Of all the lines in the entries below, give again exactly those starting at the line containing "Dit bericht verbergen (1125, 17)" and ending at the line containing "Blog (1411, 153)", both ends included, and no others.

Working data:
__________

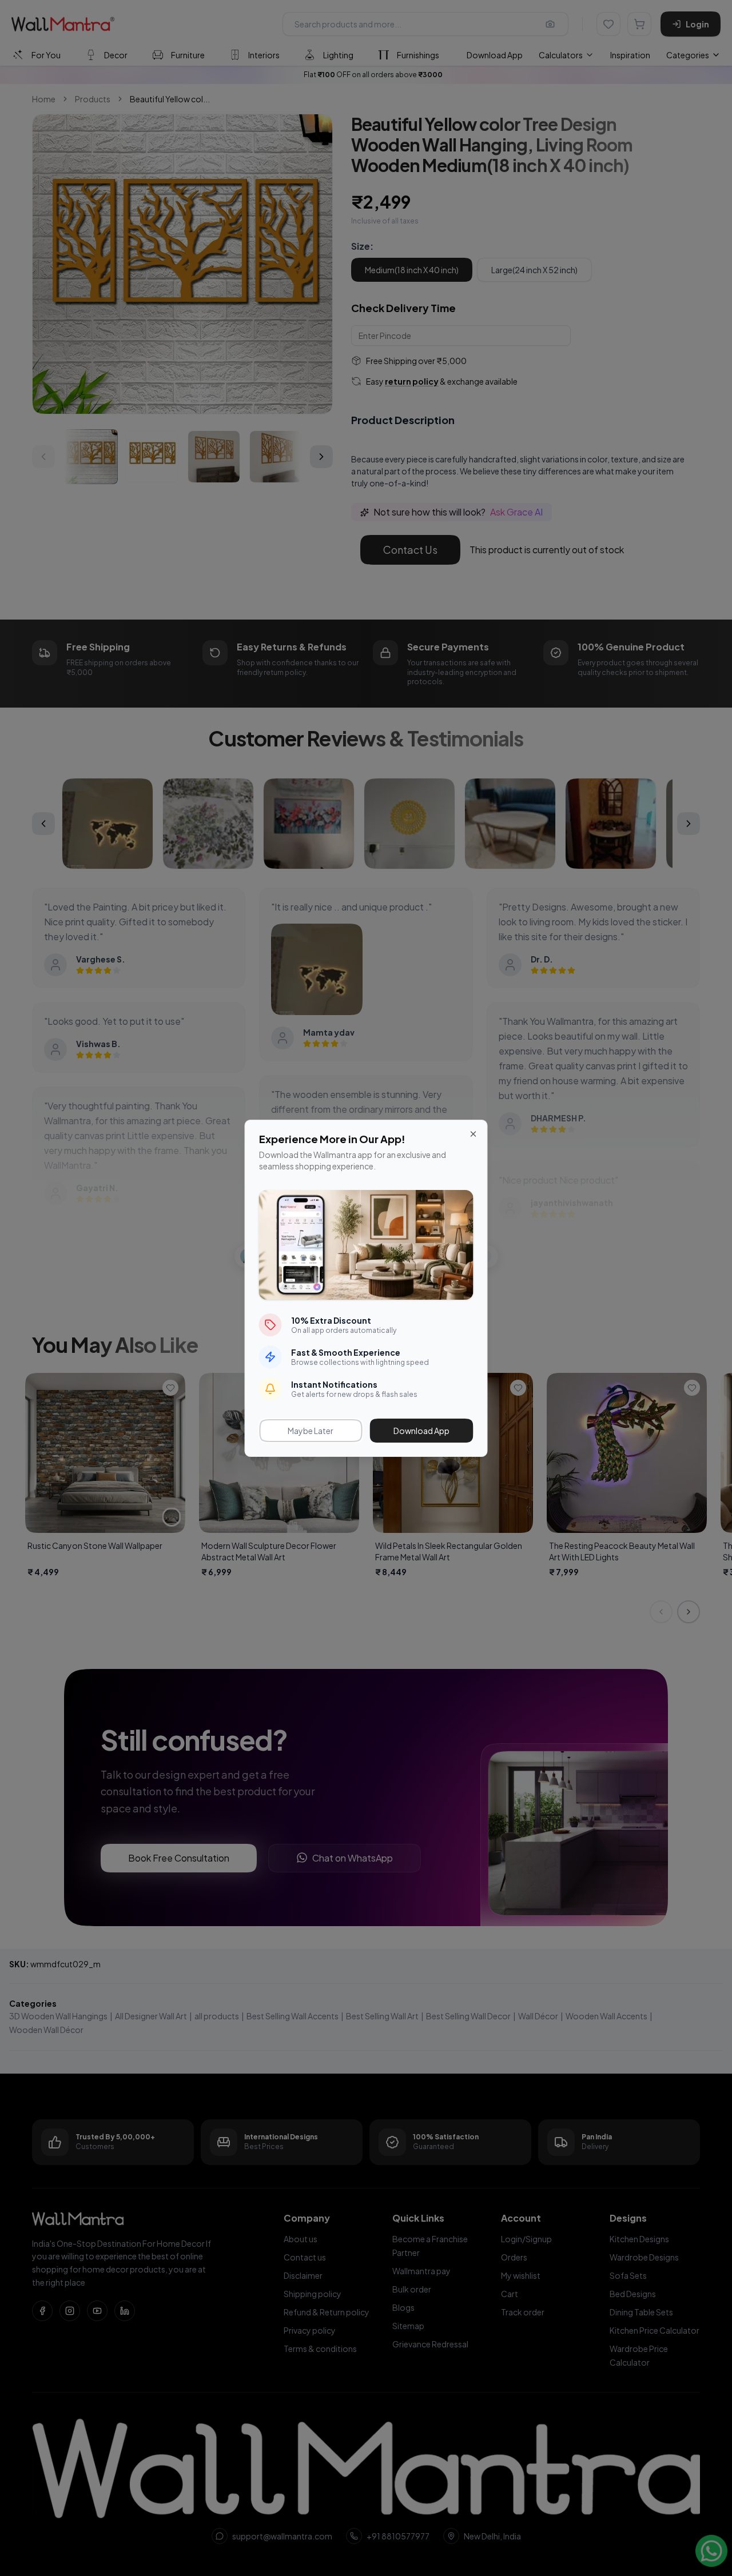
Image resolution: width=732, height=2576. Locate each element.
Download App (421, 1430)
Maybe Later (310, 1430)
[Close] (473, 1134)
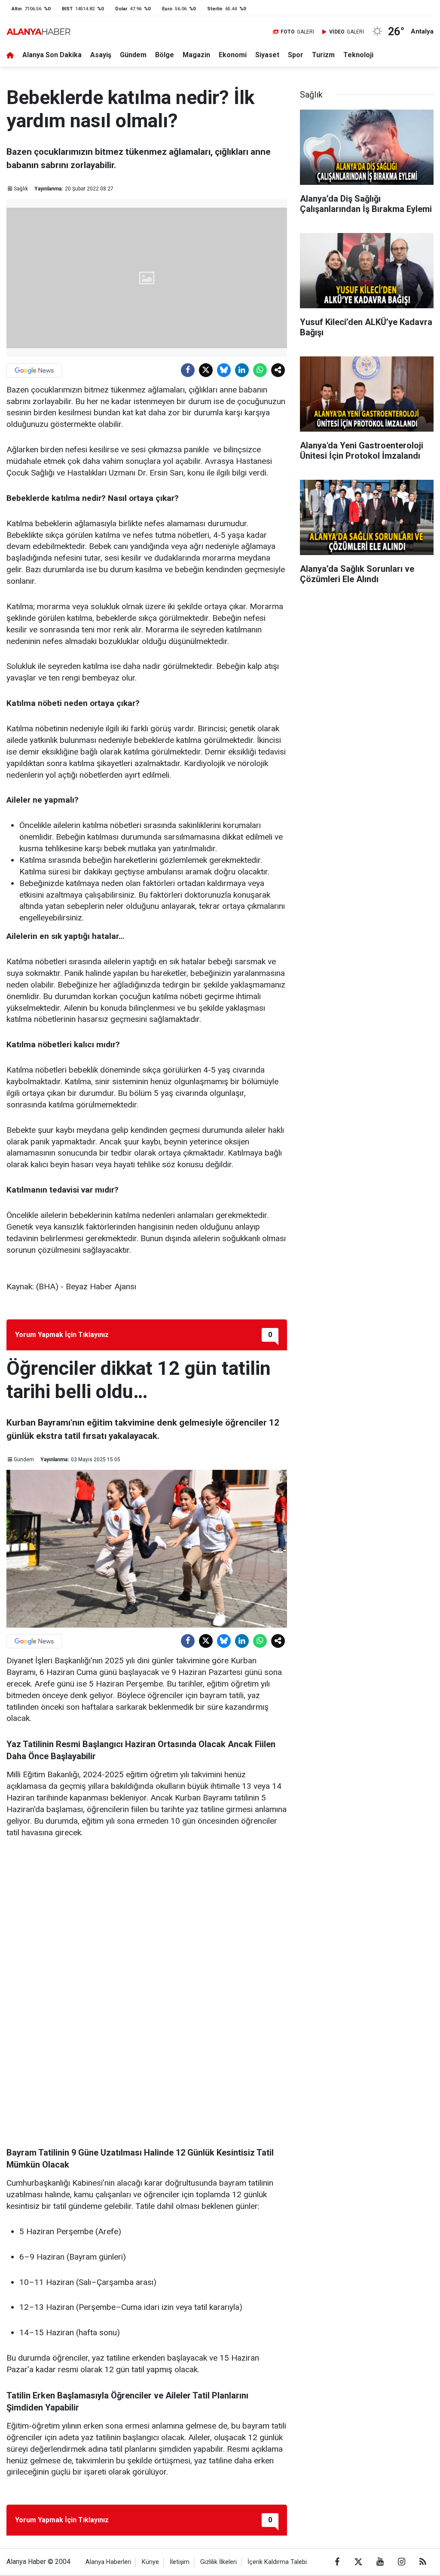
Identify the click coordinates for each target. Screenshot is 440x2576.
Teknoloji (358, 55)
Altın (17, 8)
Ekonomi (233, 55)
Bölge (164, 55)
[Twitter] (206, 370)
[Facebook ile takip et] (337, 2561)
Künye (150, 2562)
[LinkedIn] (242, 370)
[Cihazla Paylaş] (278, 370)
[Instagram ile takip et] (401, 2561)
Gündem (133, 55)
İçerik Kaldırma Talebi (277, 2562)
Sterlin (215, 8)
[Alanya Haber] (38, 31)
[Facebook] (188, 370)
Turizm (323, 55)
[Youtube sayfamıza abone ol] (380, 2561)
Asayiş (100, 55)
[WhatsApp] (260, 370)
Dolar (121, 8)
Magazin (196, 55)
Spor (295, 55)
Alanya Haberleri (108, 2562)
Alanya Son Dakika (52, 55)
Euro (167, 8)
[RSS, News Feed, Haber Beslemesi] (423, 2561)
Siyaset (267, 55)
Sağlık (21, 189)
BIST (67, 8)
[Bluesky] (224, 370)
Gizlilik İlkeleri (218, 2562)
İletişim (179, 2562)
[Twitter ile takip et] (358, 2561)
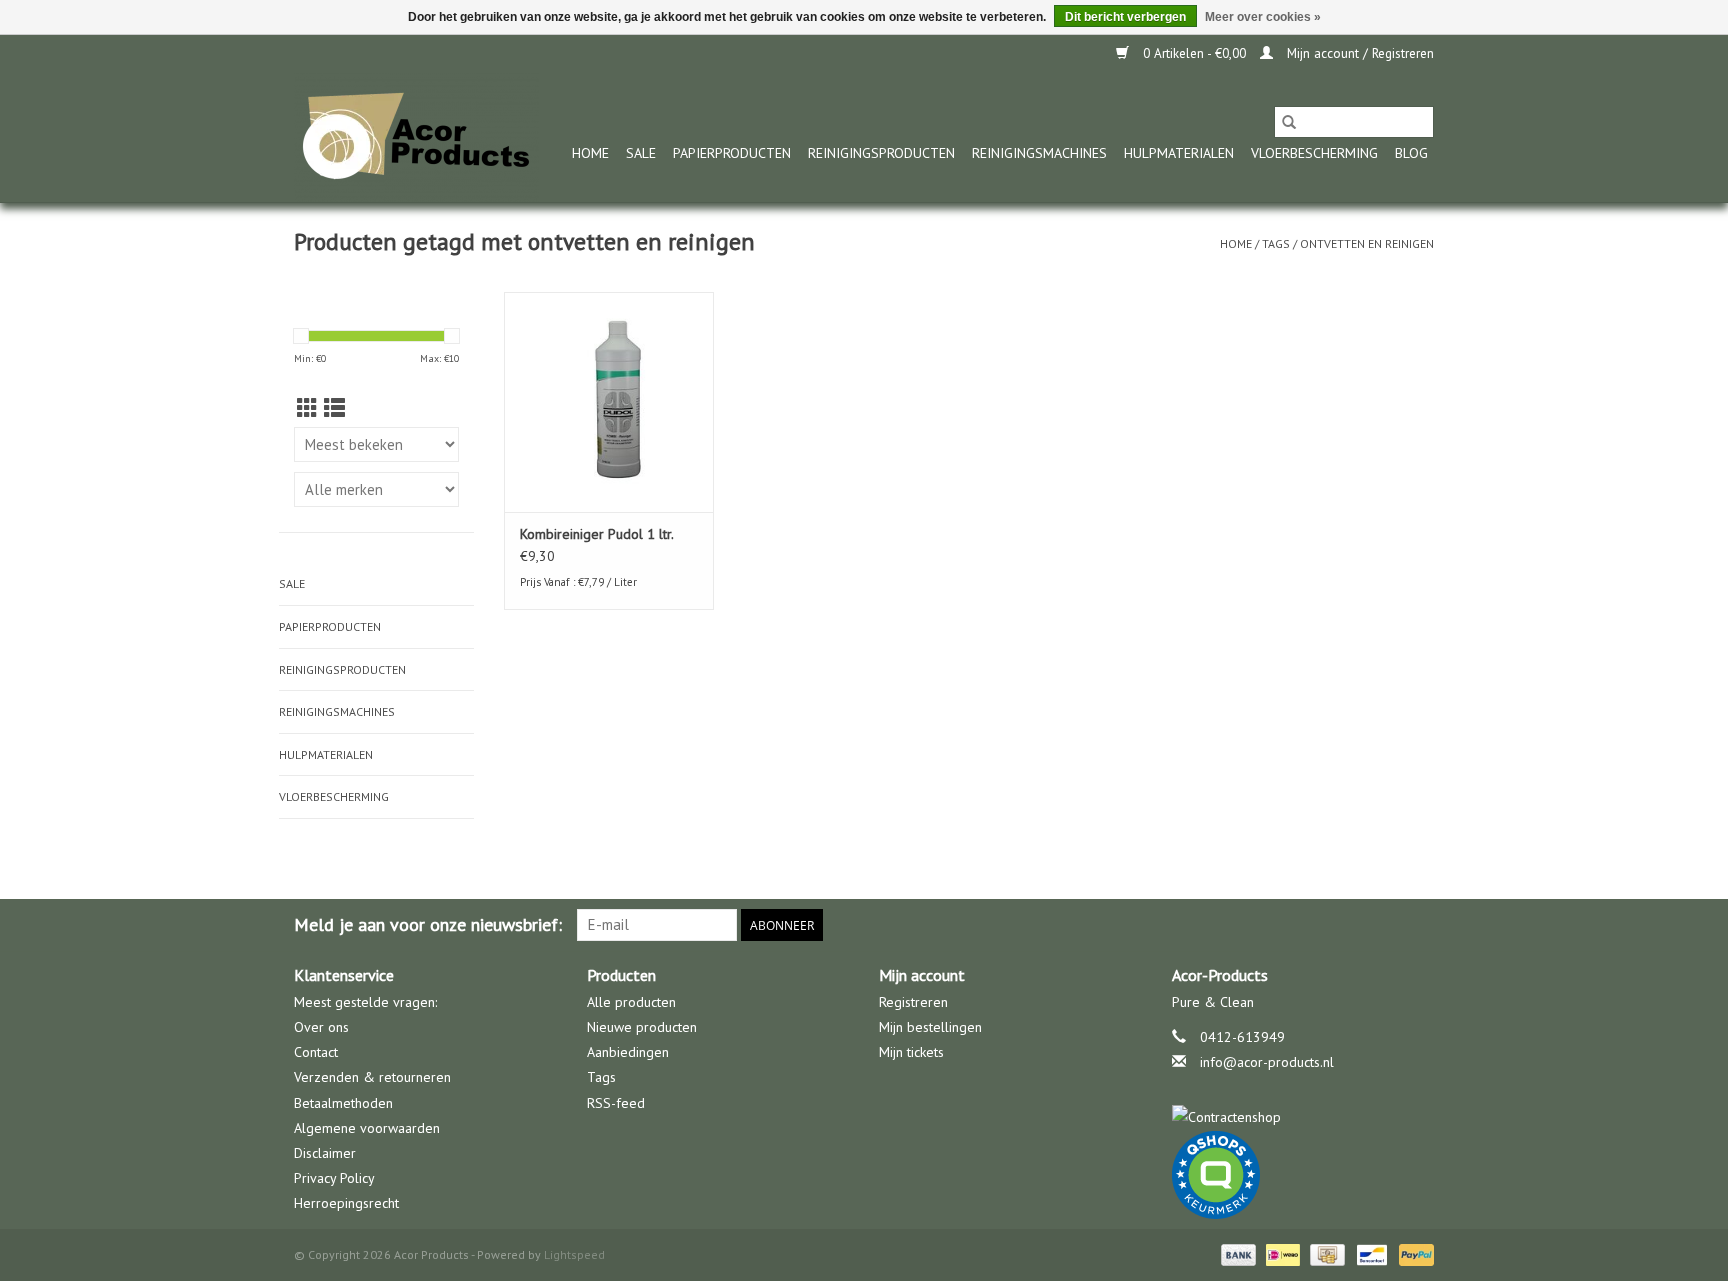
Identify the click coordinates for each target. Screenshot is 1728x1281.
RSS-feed (616, 1103)
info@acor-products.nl (1267, 1062)
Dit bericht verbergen (1125, 17)
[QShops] (1303, 1175)
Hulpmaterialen (1179, 153)
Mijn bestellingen (930, 1027)
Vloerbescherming (1314, 153)
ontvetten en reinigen (1367, 243)
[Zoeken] (1289, 122)
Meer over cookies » (1263, 17)
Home (590, 153)
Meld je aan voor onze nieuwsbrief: (428, 924)
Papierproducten (732, 153)
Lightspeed (574, 1254)
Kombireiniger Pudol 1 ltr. (597, 534)
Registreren (913, 1002)
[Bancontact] (1370, 1253)
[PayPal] (1413, 1253)
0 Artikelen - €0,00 (1194, 53)
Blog (1411, 153)
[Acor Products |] (416, 137)
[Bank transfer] (1236, 1253)
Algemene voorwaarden (367, 1128)
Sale (641, 153)
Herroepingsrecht (346, 1203)
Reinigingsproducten (881, 153)
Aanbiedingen (628, 1052)
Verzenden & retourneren (372, 1077)
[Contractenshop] (1303, 1117)
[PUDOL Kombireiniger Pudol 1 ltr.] (609, 402)
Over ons (321, 1027)
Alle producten (631, 1002)
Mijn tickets (911, 1052)
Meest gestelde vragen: (365, 1002)
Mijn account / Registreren (1358, 53)
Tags (1276, 243)
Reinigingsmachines (1039, 153)
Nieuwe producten (642, 1027)
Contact (316, 1052)
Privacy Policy (334, 1178)
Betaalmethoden (343, 1103)
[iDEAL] (1281, 1253)
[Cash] (1325, 1253)
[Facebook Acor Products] (1418, 925)
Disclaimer (325, 1153)
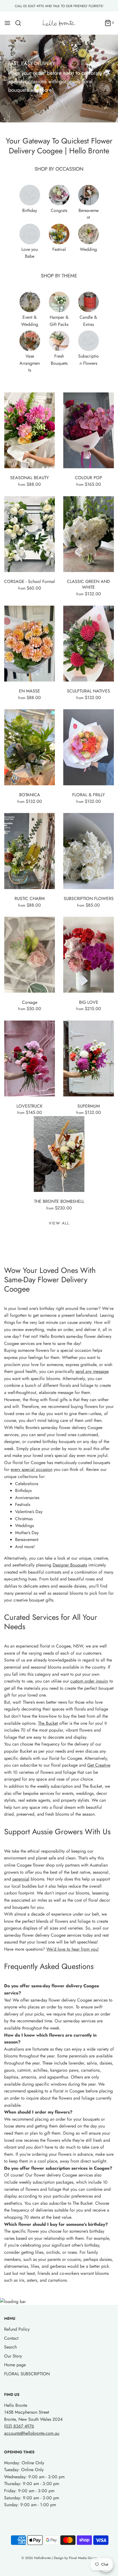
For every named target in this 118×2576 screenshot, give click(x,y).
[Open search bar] (20, 23)
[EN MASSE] (29, 644)
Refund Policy (17, 2329)
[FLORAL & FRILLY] (88, 747)
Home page (15, 2365)
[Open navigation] (7, 23)
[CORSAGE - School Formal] (29, 534)
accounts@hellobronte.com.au (31, 2433)
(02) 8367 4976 (19, 2426)
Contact (11, 2338)
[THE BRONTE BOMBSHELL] (59, 1154)
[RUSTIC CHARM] (29, 851)
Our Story (13, 2356)
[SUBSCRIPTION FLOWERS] (88, 851)
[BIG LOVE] (88, 955)
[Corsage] (29, 955)
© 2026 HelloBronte (36, 2557)
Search (10, 2347)
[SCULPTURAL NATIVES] (88, 644)
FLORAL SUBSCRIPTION (27, 2374)
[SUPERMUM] (88, 1058)
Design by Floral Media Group (75, 2557)
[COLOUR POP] (88, 430)
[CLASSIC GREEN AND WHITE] (88, 534)
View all (59, 1223)
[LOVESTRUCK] (29, 1058)
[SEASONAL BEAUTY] (29, 430)
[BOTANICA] (29, 747)
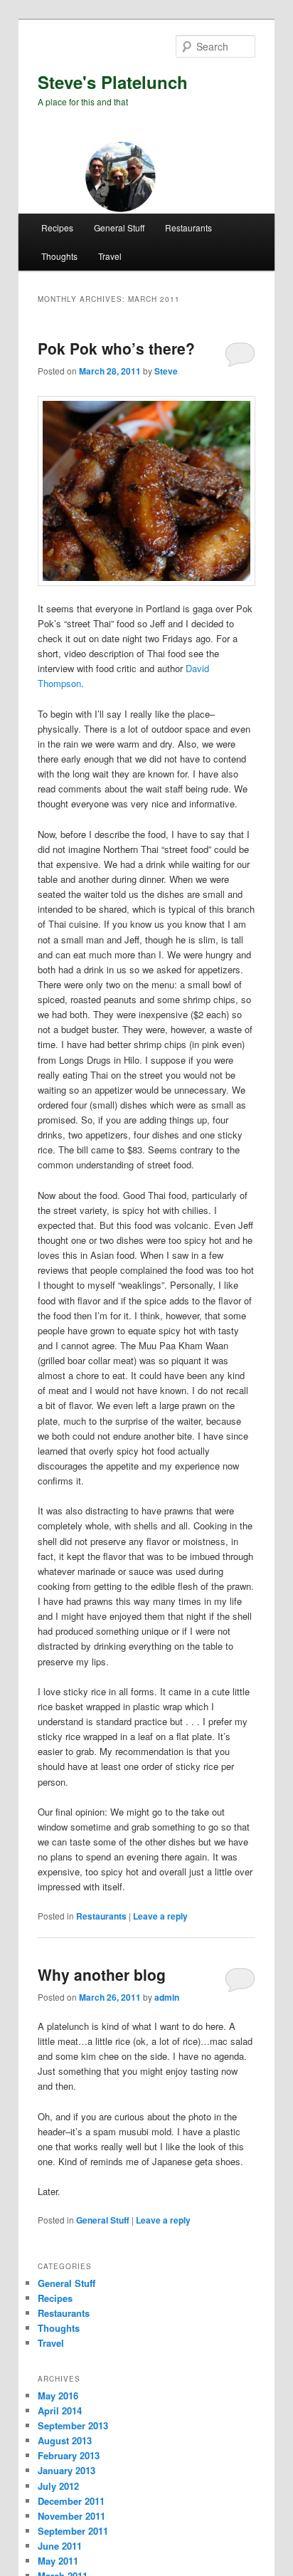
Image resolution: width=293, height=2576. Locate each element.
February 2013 (69, 2455)
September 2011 (73, 2531)
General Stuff (119, 227)
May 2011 (58, 2560)
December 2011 (71, 2501)
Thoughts (59, 256)
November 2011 (71, 2516)
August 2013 (65, 2440)
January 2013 (66, 2470)
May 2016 (58, 2395)
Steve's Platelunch (113, 82)
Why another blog (102, 1974)
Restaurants (188, 227)
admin (166, 1997)
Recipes (57, 227)
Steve (166, 371)
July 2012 (58, 2486)
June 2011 (60, 2546)
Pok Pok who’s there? (116, 348)
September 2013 (73, 2425)
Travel (110, 256)
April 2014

__________

Worked solution:
Dit bericht verbergen (1125, 17)
[QShops] (1303, 1175)
Hulpmaterialen (1179, 153)
Mijn bestellingen (930, 1027)
Vloerbescherming (1314, 153)
ontvetten en reinigen (1367, 243)
[Zoeken] (1289, 122)
Meer over cookies » (1263, 17)
Home (590, 153)
Meld je aan voor onze nieuwsbrief: (428, 924)
Papierproducten (732, 153)
Lightspeed (574, 1254)
Kombireiniger Pudol 1 ltr. (597, 534)
Registreren (913, 1002)
[Bancontact] (1370, 1253)
[PayPal] (1413, 1253)
0 Artikelen - €0,00 (1194, 53)
Blog (1411, 153)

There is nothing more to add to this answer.